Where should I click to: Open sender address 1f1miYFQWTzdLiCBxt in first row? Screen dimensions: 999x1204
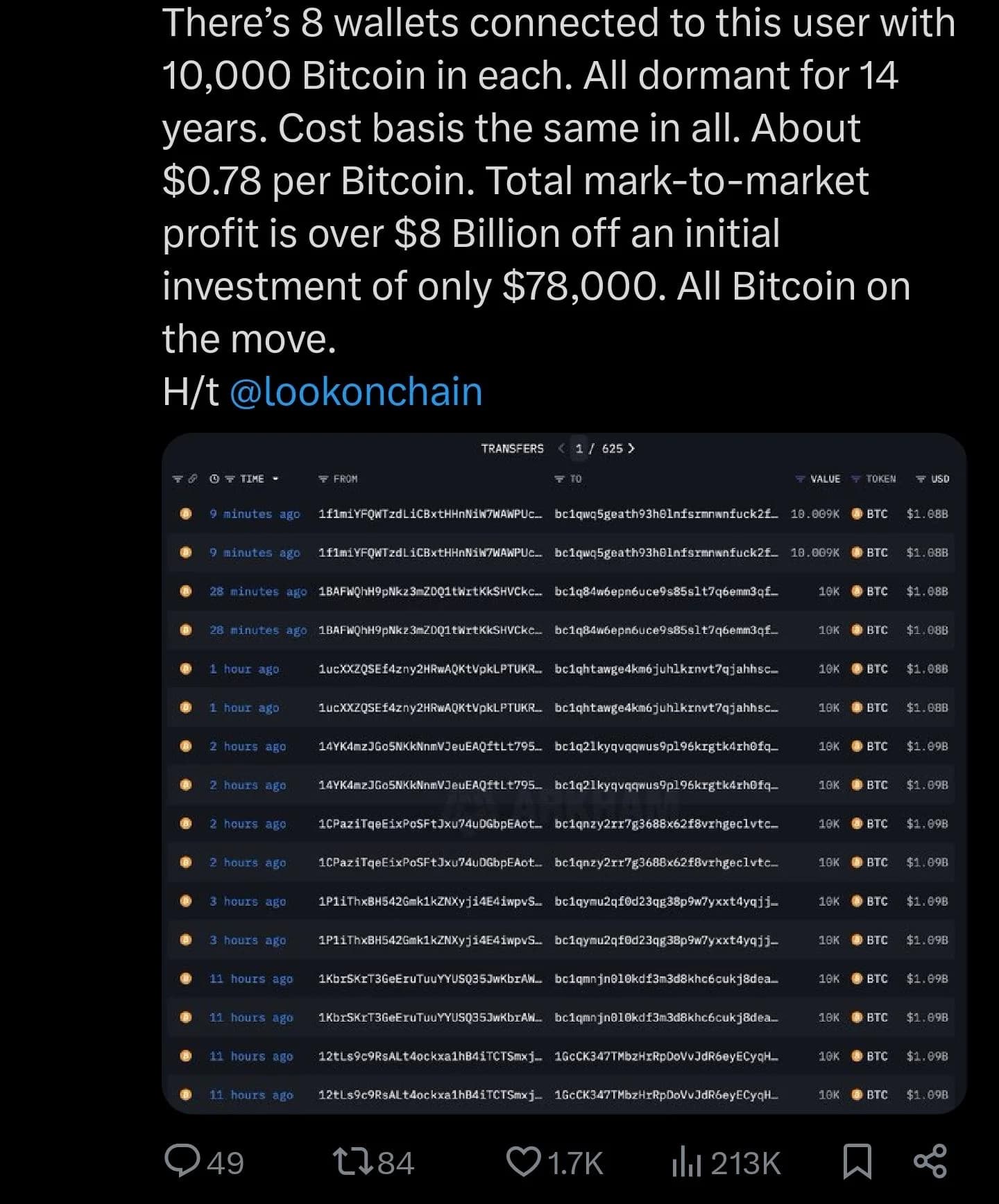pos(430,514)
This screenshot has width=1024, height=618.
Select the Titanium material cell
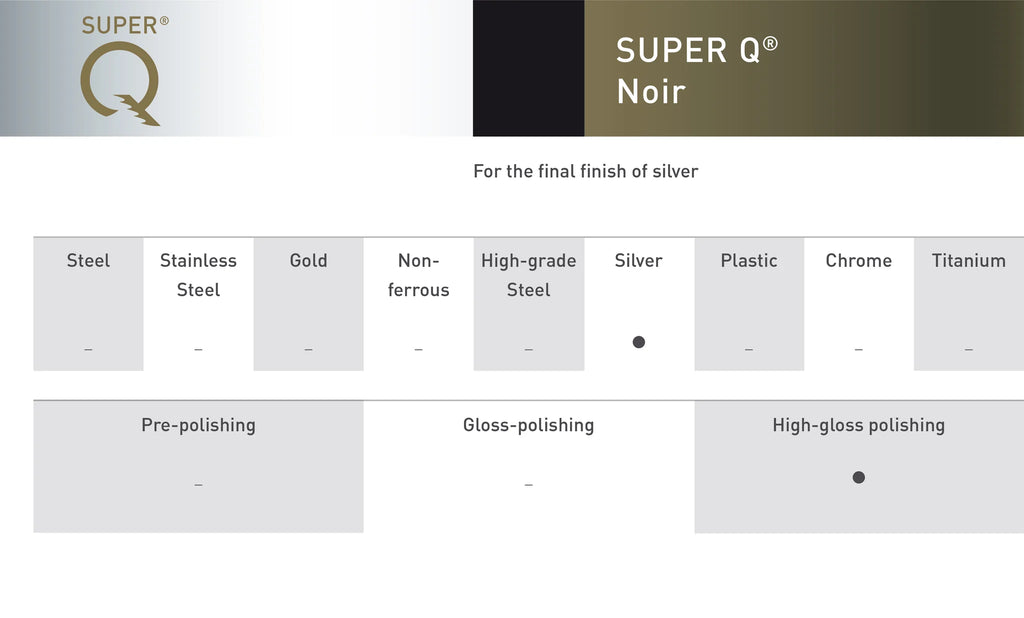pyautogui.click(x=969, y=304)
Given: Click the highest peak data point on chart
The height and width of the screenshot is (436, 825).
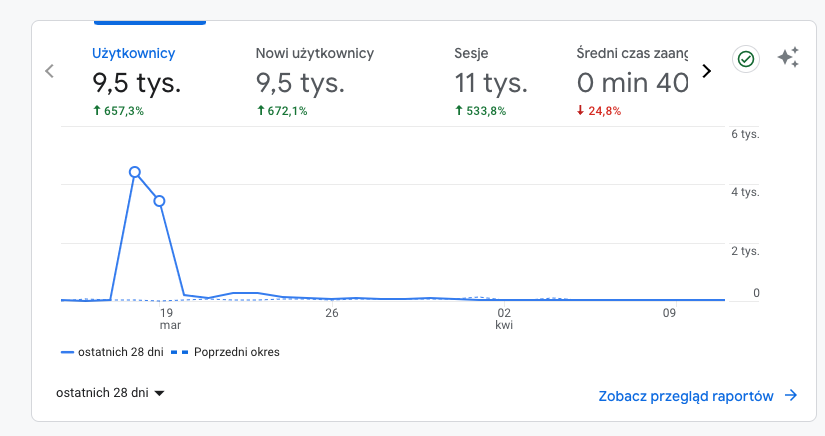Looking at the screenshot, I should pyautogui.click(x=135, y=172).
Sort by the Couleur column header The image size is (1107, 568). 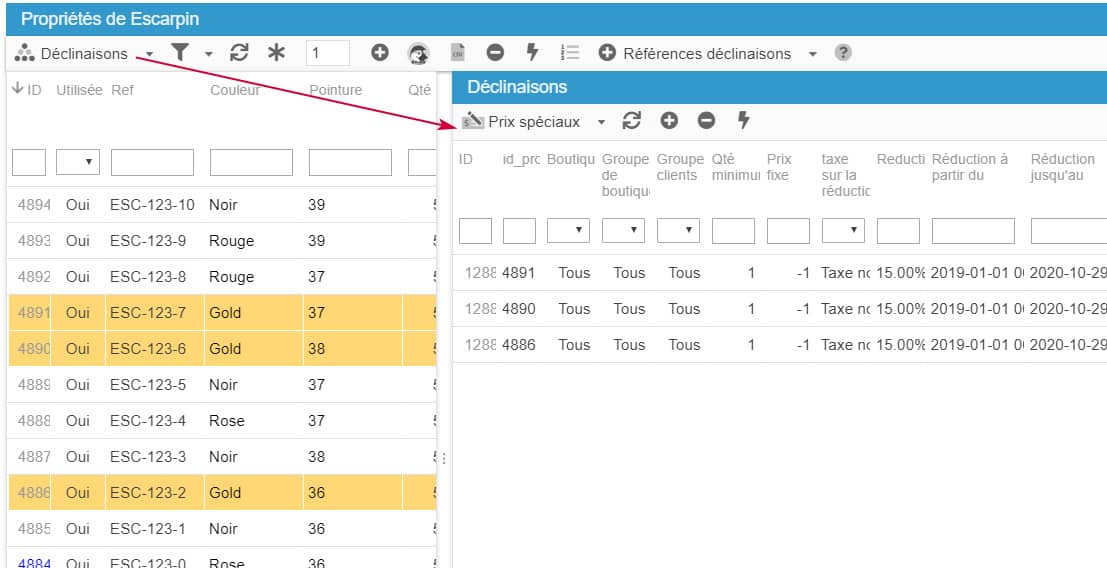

### Problem to work on:
Would you please set down the listing above exactly, minus its images?

### Reply:
Where should I click to: Open sender address 1f1miYFQWTzdLiCBxt in first row? Screen dimensions: 999x1204
pos(430,514)
This screenshot has width=1024, height=618.
Select the Titanium material cell
pyautogui.click(x=969, y=304)
Given: Click the highest peak data point on chart
The height and width of the screenshot is (436, 825).
Looking at the screenshot, I should pyautogui.click(x=135, y=172).
Sort by the Couleur column header The image size is (1107, 568). 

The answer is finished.